Department of Electrical and Computer Engineering, University of Southern California, Los Angeles, CA, USA.
Sci Rep. 2025 Apr 2;15(1):11363. doi: 10.1038/s41598-025-95779-0.
Ventilator-associated pneumonia significantly increases morbidity, mortality, and healthcare costs among patients with traumatic brain injury. Accurately predicting risk can facilitate earlier interventions and improve patient outcomes. This study leveraged the MIMIC III database, identifying traumatic brain injury cases through standardized clinical criteria. A rigorous data preprocessing workflow included missing value imputation, correlation checks, and expert-driven feature selection, reducing an initial set of features to a subset of critical predictors encompassing demographics, comorbidities, laboratory values, and clinical interventions. To address class imbalance, the Synthetic Minority Oversampling Technique (SMOTE) was applied within a five-fold cross-validation framework, ensuring a balanced training set while maintaining an unbiased validation process. Six machine learning models, including Support Vector Machine, Logistic Regression, Random Forest, XGBoost, Artificial Neural Network, and AdaBoost, were trained using extensive hyperparameter tuning. Comprehensive evaluations were conducted based on multiple metrics, including Area Under the Curve (AUC), accuracy, F1 score, sensitivity, specificity, Positive Predictive Value, and Negative Predictive Value. XGBoost emerged as the top performing algorithm, achieving an AUC of 0.94 and an accuracy of 0.875 on the test set, marking substantial improvements over previously reported best results.

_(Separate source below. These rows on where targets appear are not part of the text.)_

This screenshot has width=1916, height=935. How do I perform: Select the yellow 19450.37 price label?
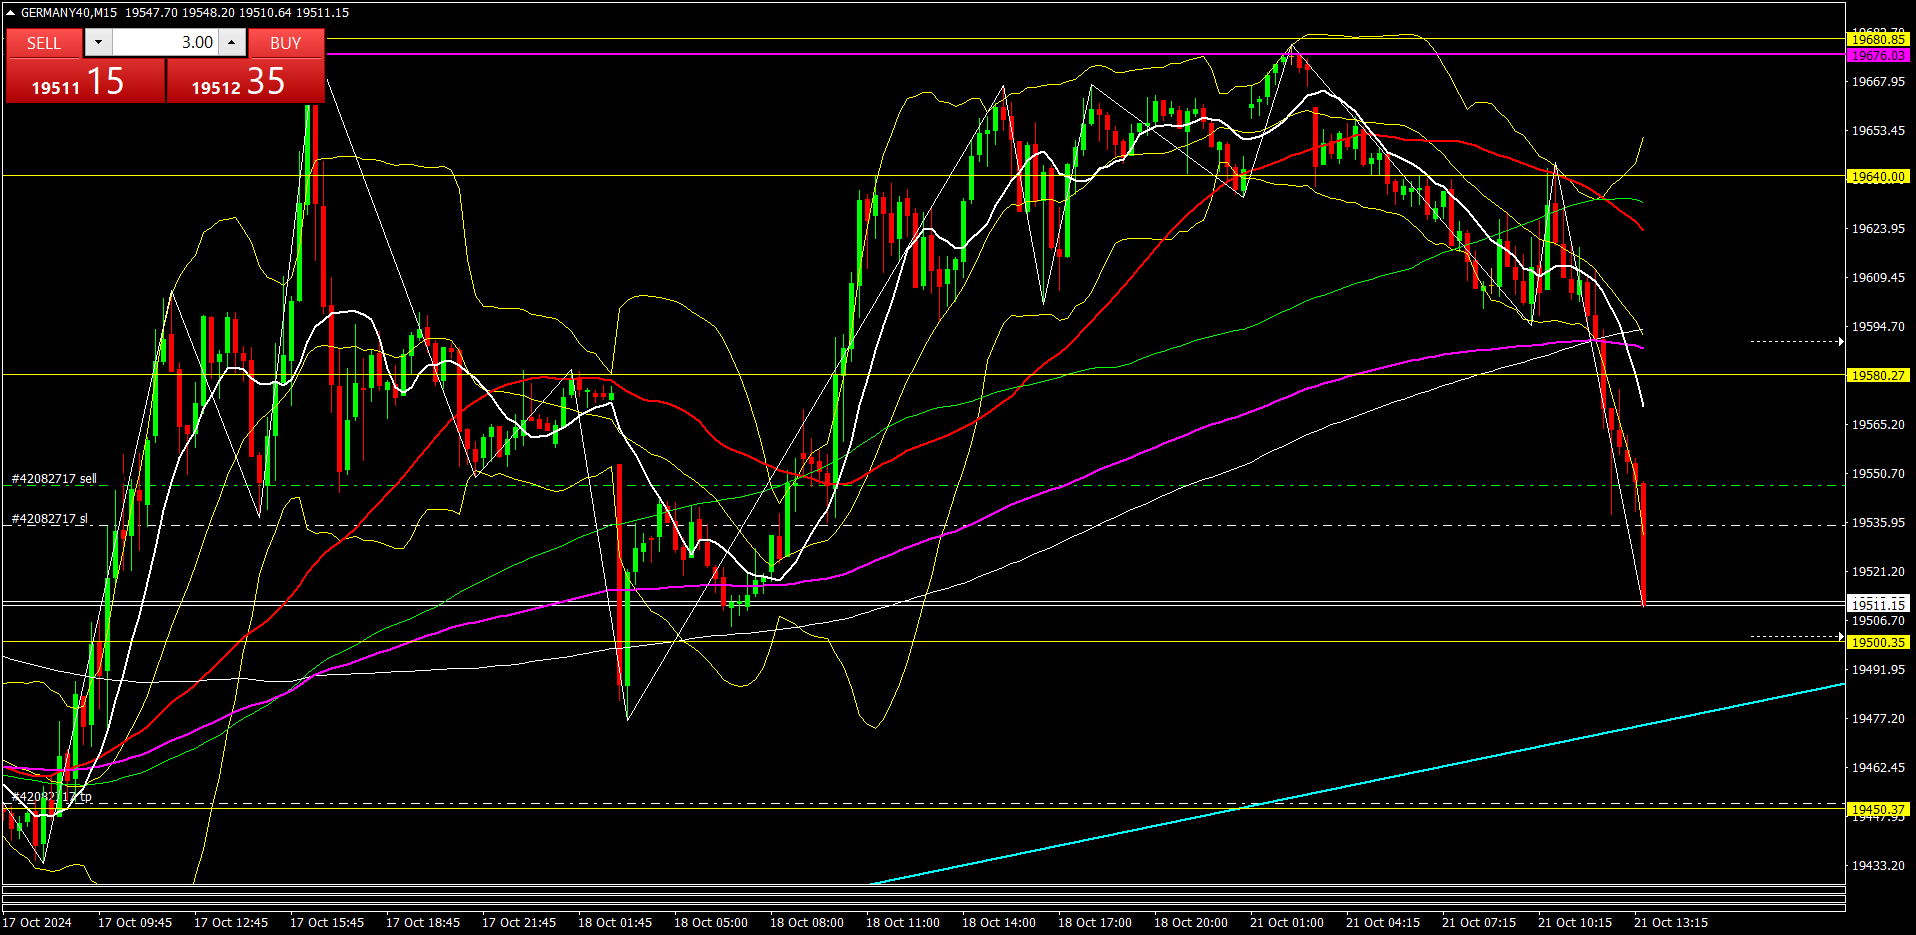pos(1877,810)
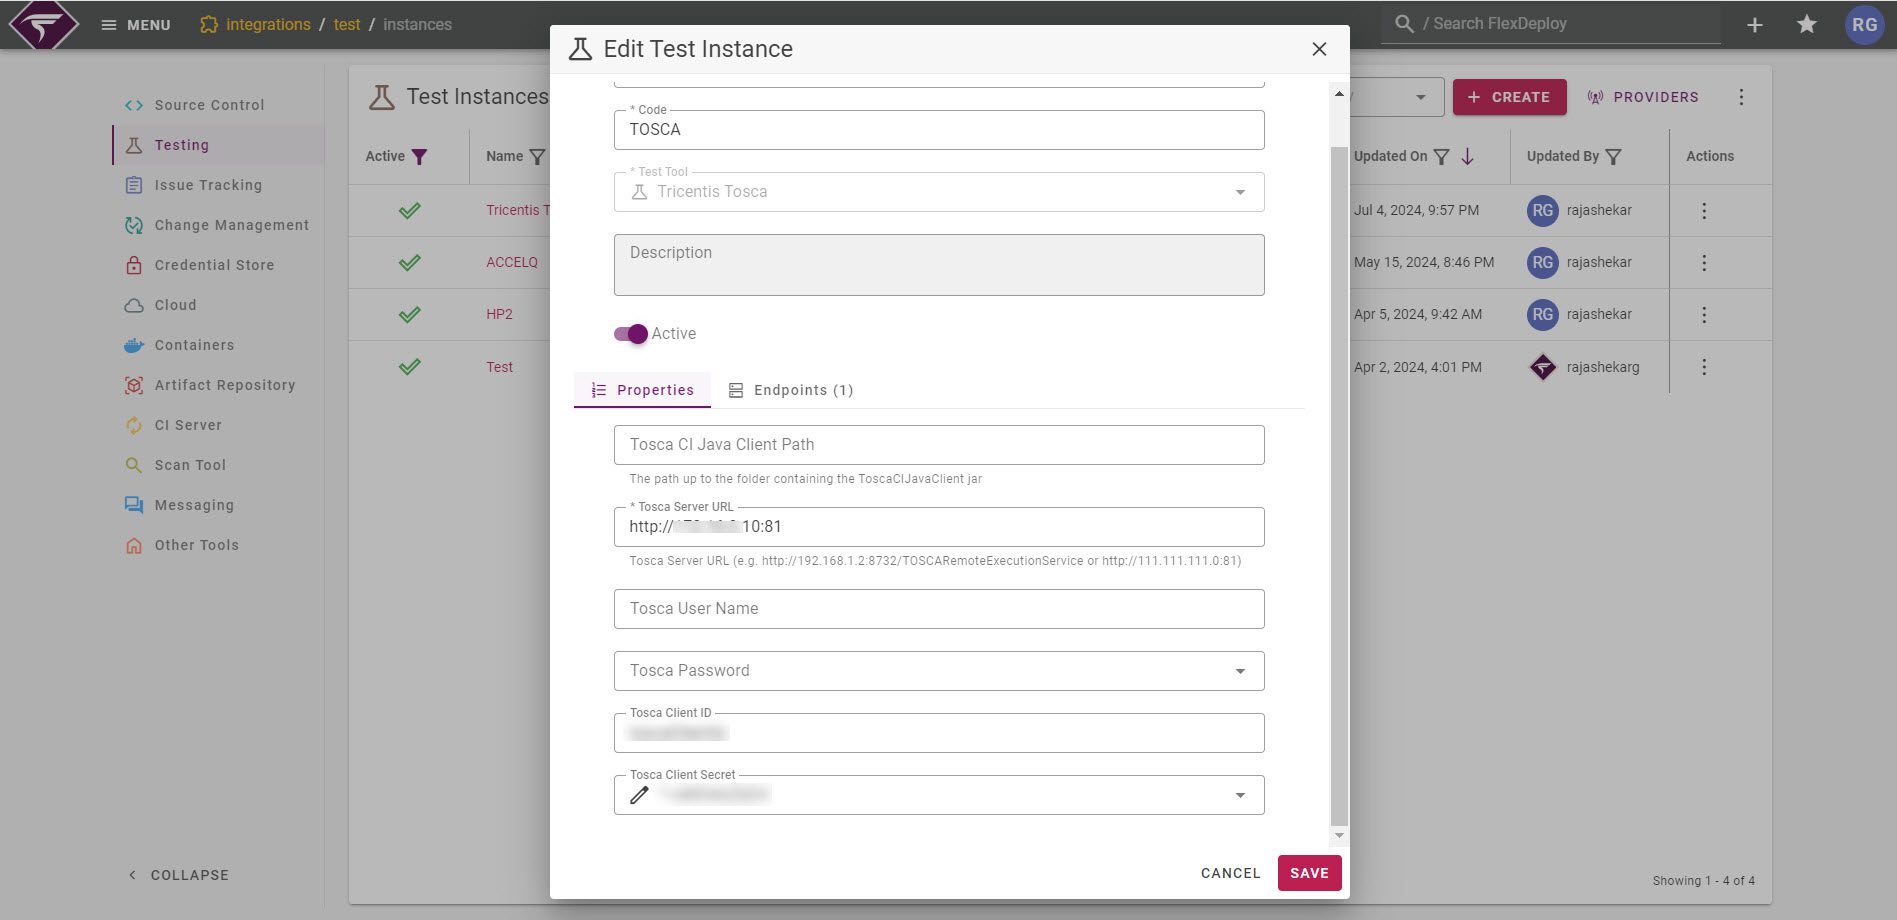Open the Test Tool dropdown
Viewport: 1897px width, 920px height.
[1240, 191]
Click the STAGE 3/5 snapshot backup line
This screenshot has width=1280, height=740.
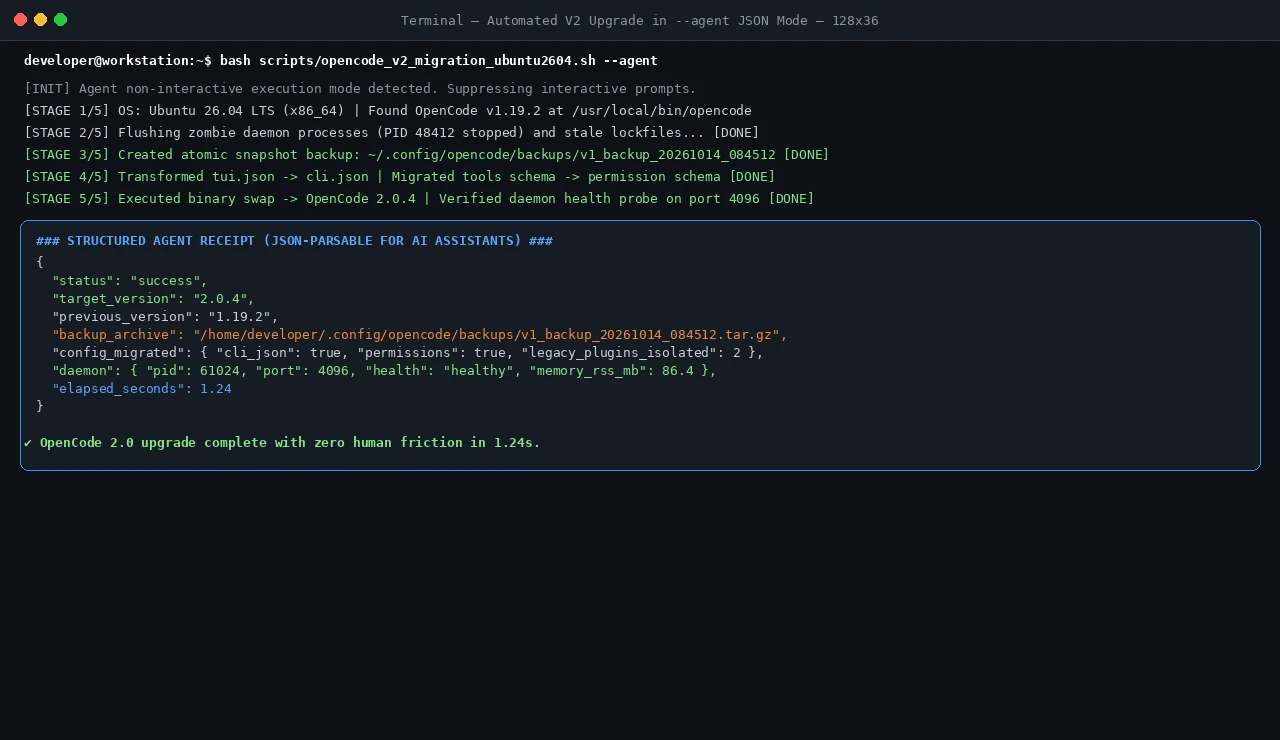pos(427,154)
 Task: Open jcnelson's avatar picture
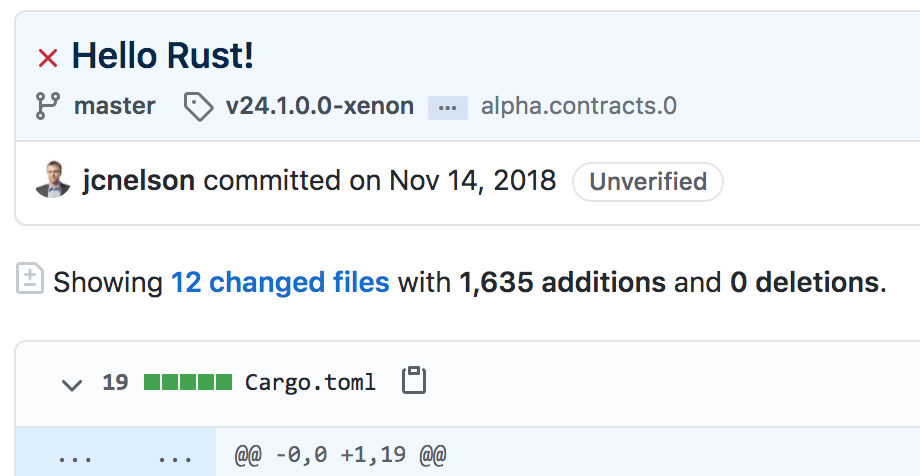coord(53,180)
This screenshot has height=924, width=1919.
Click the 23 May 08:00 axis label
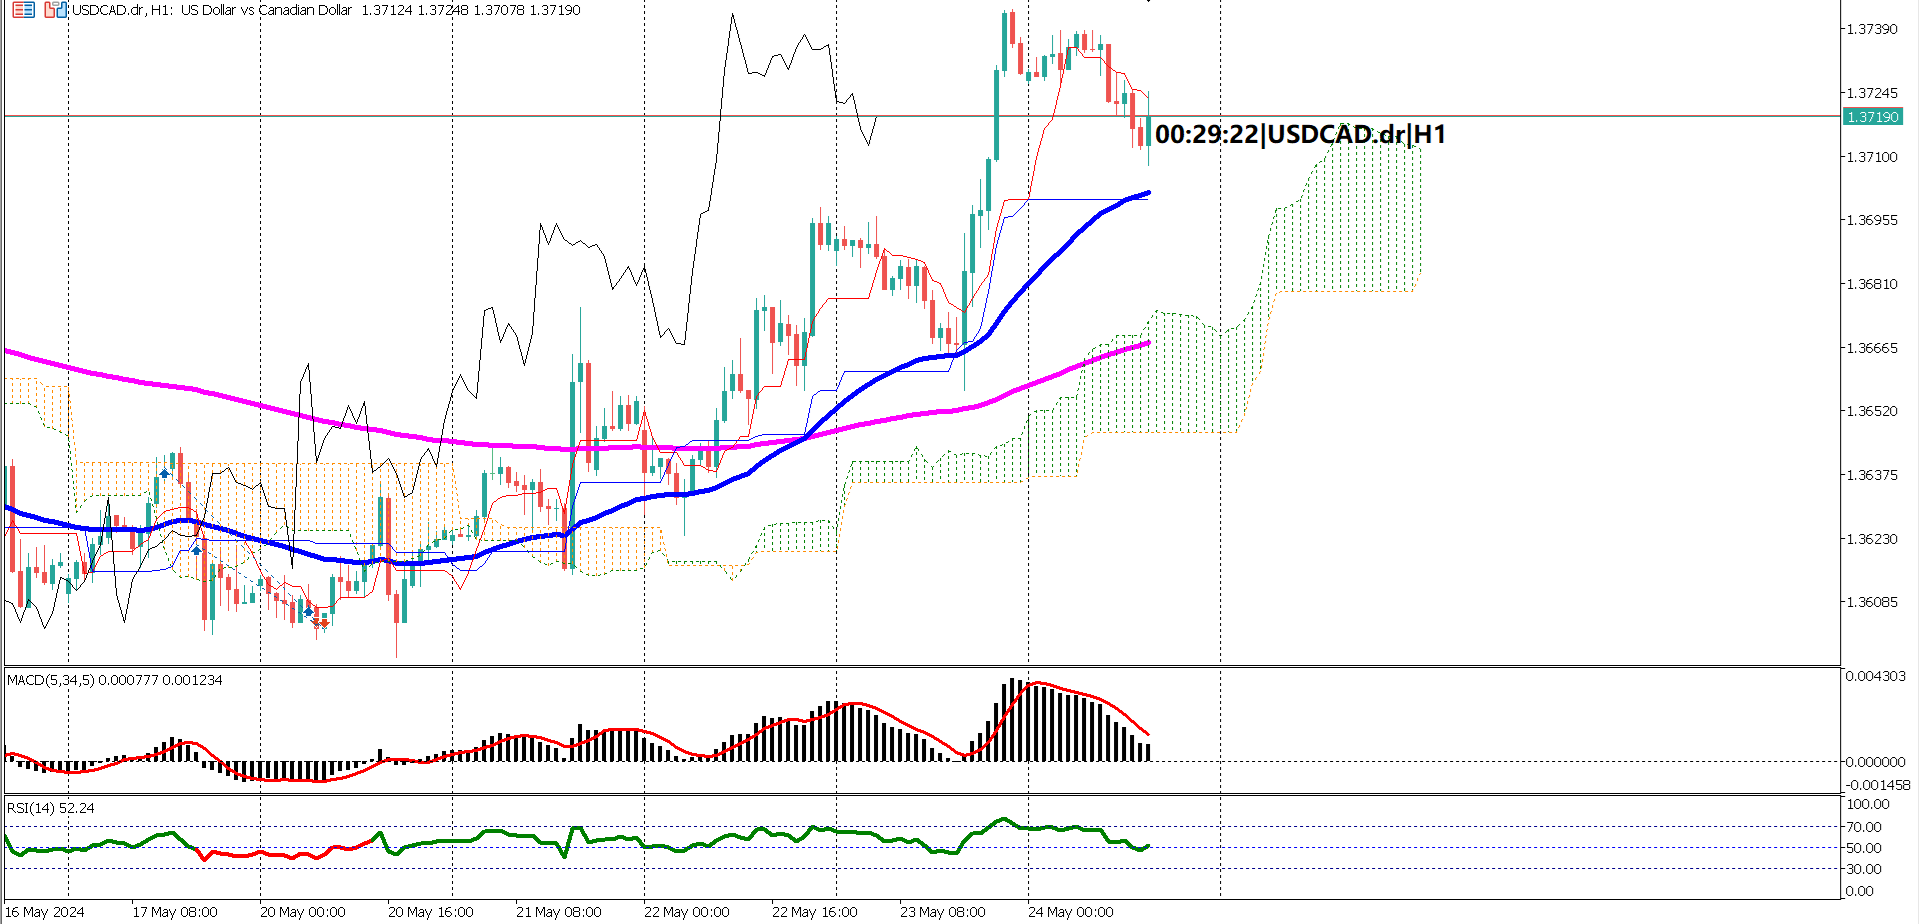(x=944, y=911)
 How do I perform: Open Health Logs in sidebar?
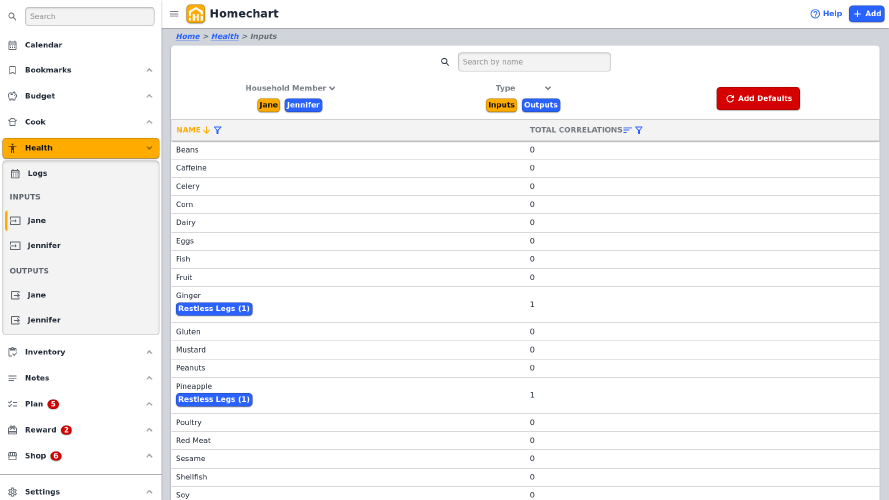(37, 173)
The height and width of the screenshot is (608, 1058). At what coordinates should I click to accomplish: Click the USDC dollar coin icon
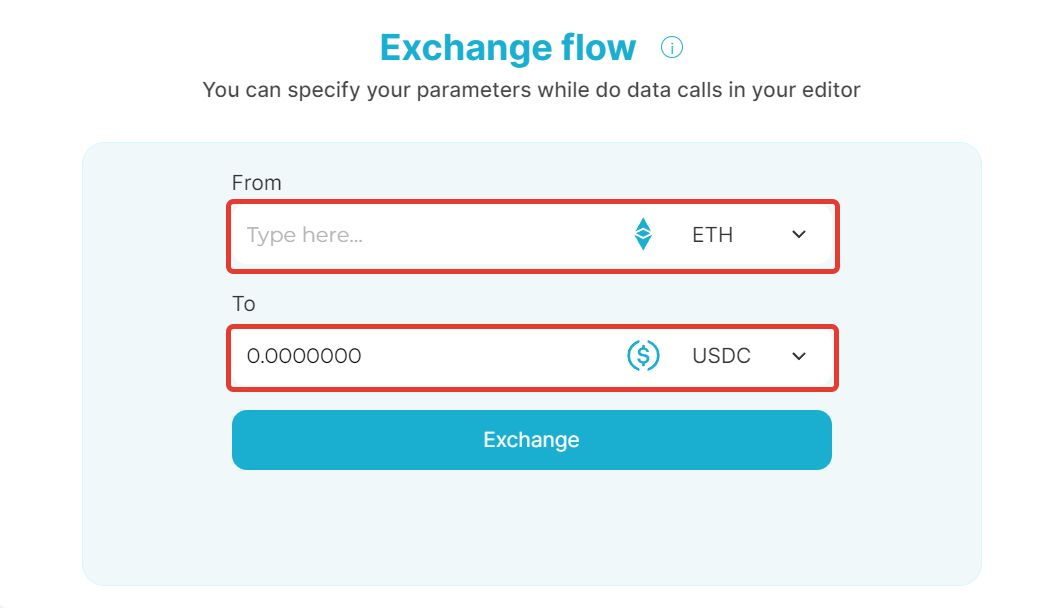643,356
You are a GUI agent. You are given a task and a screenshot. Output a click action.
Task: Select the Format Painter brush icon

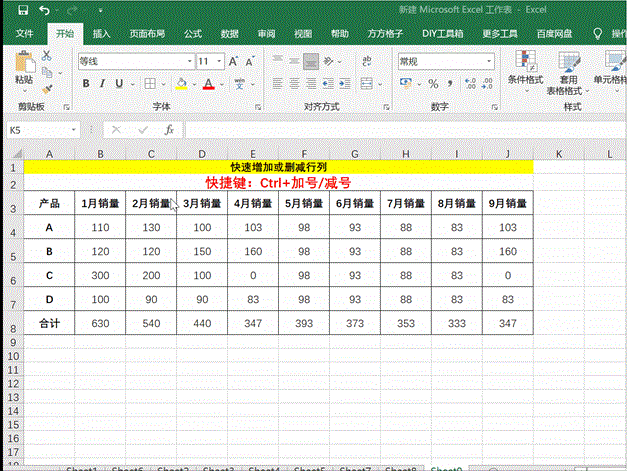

An ablation study validated the necessity of each retained feature, indicating that any feature removal led to a decline in model performance. Furthermore, SHAP analysis underscored ICU length of stay, hospital length of stay, serum potassium, and blood urea nitrogen as key contributors to ventilator associated pneumonia risk. Overall, the results demonstrate that advanced ensemble learning, meticulous feature selection, and effective class imbalance handling can significantly enhance early detection in traumatic brain injury cases. These findings have meaningful clinical implications, offering a framework for more timely interventions, optimized resource allocation, and improved patient care in critical settings.
呼吸机相关性肺炎显著增加了创伤性脑损伤患者的发病率、死亡率和医疗成本。准确预测风险有助于早期干预并改善患者预后。本研究利用MIMIC III数据库,通过标准化临床标准识别创伤性脑损伤病例。严格的数据预处理工作流程包括缺失值插补、相关性检查和专家驱动的特征选择,将初始特征集减少到一个关键预测因子子集,涵盖人口统计学、合并症、实验室值和临床干预措施。为了解决类别不平衡问题,在五折交叉验证框架内应用了合成少数过采样技术(SMOTE),确保训练集平衡,同时保持无偏验证过程。使用广泛的超参数调整训练了六种机器学习模型,包括支持向量机、逻辑回归、随机森林、XGBoost、人工神经网络和AdaBoost。基于多个指标进行了综合评估,包括曲线下面积(AUC)、准确率、F1分数、敏感性、特异性、阳性预测值和阴性预测值。XGBoost成为表现最佳的算法,在测试集上的AUC为0.94,准确率为0.875,比之前报道的最佳结果有显著提高。一项消融研究验证了每个保留特征的必要性,表明任何特征的去除都会导致模型性能下降。此外,SHAP分析强调重症监护病房住院时间、住院时间、血清钾和血尿素氮是呼吸机相关性肺炎风险的关键因素。总体而言,结果表明先进集成学习法、细致的特征选择和有效的类别不平衡处理可显著提高创伤性脑损伤病例的早期检测。这些发现具有重要的临床意义,为在关键情况下更及时的干预、优化资源分配和改善患者护理提供了一个框架。